»»
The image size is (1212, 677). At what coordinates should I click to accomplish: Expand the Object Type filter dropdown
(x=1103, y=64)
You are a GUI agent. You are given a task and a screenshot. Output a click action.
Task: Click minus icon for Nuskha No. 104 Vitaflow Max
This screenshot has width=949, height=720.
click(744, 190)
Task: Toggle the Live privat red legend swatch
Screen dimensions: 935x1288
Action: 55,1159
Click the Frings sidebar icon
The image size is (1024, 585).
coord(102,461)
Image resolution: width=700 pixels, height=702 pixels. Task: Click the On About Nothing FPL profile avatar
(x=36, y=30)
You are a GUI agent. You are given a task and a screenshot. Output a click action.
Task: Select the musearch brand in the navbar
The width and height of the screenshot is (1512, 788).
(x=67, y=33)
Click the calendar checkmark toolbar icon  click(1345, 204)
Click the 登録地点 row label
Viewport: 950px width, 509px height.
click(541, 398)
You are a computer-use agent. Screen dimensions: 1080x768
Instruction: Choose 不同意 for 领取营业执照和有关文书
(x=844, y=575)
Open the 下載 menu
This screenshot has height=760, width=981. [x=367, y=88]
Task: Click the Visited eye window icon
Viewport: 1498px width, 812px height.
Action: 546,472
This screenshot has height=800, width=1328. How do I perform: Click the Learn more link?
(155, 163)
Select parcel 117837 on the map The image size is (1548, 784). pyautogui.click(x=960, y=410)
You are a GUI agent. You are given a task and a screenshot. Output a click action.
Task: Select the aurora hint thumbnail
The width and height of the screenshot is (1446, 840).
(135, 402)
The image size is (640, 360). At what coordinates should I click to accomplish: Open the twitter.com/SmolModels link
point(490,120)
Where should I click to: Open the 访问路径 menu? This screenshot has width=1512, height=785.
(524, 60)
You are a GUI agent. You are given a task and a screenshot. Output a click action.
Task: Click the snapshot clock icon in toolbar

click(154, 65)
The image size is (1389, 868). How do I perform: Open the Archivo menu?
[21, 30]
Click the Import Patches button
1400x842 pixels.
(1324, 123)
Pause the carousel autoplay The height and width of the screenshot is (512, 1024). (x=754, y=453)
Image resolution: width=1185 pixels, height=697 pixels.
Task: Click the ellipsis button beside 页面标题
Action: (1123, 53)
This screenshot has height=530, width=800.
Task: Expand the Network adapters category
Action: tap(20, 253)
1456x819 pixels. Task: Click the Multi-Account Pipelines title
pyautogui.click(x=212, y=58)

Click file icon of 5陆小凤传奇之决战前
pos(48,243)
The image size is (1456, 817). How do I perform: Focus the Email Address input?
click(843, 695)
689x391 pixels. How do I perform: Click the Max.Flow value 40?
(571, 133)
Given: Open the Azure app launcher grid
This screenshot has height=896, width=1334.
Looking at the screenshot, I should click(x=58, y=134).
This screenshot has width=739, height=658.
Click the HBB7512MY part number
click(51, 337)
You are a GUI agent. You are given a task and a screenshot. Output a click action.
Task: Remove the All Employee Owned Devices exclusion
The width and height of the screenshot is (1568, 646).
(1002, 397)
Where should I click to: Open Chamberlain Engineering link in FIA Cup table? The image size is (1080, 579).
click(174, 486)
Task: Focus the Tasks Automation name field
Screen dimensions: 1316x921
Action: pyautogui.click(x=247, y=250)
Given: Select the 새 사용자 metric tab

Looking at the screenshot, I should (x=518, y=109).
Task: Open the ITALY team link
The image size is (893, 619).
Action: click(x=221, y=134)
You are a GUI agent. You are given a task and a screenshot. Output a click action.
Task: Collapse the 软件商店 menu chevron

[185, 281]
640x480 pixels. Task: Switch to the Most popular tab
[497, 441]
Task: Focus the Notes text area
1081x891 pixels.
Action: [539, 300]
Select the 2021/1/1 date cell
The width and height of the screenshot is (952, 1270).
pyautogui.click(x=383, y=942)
««
● PROBLEM REQUIREMENTS
Rewrite all the rows above, replacing "GUI agent" with "interface agent" wherever it occurs and leaving everything else unchanged.

● RIGHT ANSWER
The image size is (1212, 677). At what coordinates should I click to accomplish: Expand the Object Type filter dropdown
(x=1103, y=64)
You are a interface agent. You are given a task and a screenshot. Output a click action.
Task: Click minus icon for Nuskha No. 104 Vitaflow Max
This screenshot has width=949, height=720.
click(744, 190)
Task: Toggle the Live privat red legend swatch
Screen dimensions: 935x1288
Action: 55,1159
Click the Frings sidebar icon
The image size is (1024, 585).
coord(102,461)
Image resolution: width=700 pixels, height=702 pixels. Task: Click the On About Nothing FPL profile avatar
(x=36, y=30)
You are a interface agent. You are given a task and a screenshot. Output a click action.
Task: Select the musearch brand in the navbar
The width and height of the screenshot is (1512, 788).
(x=67, y=33)
Click the calendar checkmark toolbar icon  click(1345, 204)
Click the 登録地点 row label
Viewport: 950px width, 509px height.
click(541, 398)
You are a computer-use agent. Screen dimensions: 1080x768
Instruction: Choose 不同意 for 领取营业执照和有关文书
(x=844, y=575)
Open the 下載 menu
This screenshot has height=760, width=981. [x=367, y=88]
Task: Click the Visited eye window icon
Viewport: 1498px width, 812px height.
Action: 546,472
This screenshot has height=800, width=1328. How do I perform: Click the Learn more link?
(155, 163)
Select parcel 117837 on the map The image size is (1548, 784). pyautogui.click(x=960, y=410)
You are a interface agent. You are given a task and a screenshot. Output a click action.
Task: Select the aurora hint thumbnail
The width and height of the screenshot is (1446, 840).
(135, 402)
The image size is (640, 360). At what coordinates should I click to accomplish: Open the twitter.com/SmolModels link
point(490,120)
Where should I click to: Open the 访问路径 menu? This screenshot has width=1512, height=785.
(524, 60)
You are a interface agent. You are given a task and a screenshot. Output a click action.
Task: Click the snapshot clock icon in toolbar

click(154, 65)
The image size is (1389, 868). How do I perform: Open the Archivo menu?
[21, 30]
Click the Import Patches button
1400x842 pixels.
(1324, 123)
Pause the carousel autoplay The height and width of the screenshot is (512, 1024). (x=754, y=453)
Image resolution: width=1185 pixels, height=697 pixels.
Task: Click the ellipsis button beside 页面标题
Action: (1123, 53)
This screenshot has height=530, width=800.
Task: Expand the Network adapters category
Action: tap(20, 253)
1456x819 pixels. Task: Click the Multi-Account Pipelines title
pyautogui.click(x=212, y=58)

Click file icon of 5陆小凤传奇之决战前
pos(48,243)
The image size is (1456, 817). How do I perform: Focus the Email Address input?
click(843, 695)
689x391 pixels. How do I perform: Click the Max.Flow value 40?
(571, 133)
Given: Open the Azure app launcher grid
This screenshot has height=896, width=1334.
Looking at the screenshot, I should click(x=58, y=134).
This screenshot has width=739, height=658.
Click the HBB7512MY part number
click(51, 337)
You are a interface agent. You are given a task and a screenshot. Output a click action.
Task: Remove the All Employee Owned Devices exclusion
The width and height of the screenshot is (1568, 646).
(1002, 397)
Where should I click to: Open Chamberlain Engineering link in FIA Cup table? The image size is (1080, 579).
click(174, 486)
Task: Focus the Tasks Automation name field
Screen dimensions: 1316x921
Action: pyautogui.click(x=247, y=250)
Given: Select the 새 사용자 metric tab

Looking at the screenshot, I should (x=518, y=109).
Task: Open the ITALY team link
The image size is (893, 619).
Action: click(x=221, y=134)
You are a interface agent. You are given a task and a screenshot. Output a click action.
Task: Collapse the 软件商店 menu chevron

[185, 281]
640x480 pixels. Task: Switch to the Most popular tab
[497, 441]
Task: Focus the Notes text area
1081x891 pixels.
Action: [539, 300]
Select the 2021/1/1 date cell
The width and height of the screenshot is (952, 1270).
pyautogui.click(x=383, y=942)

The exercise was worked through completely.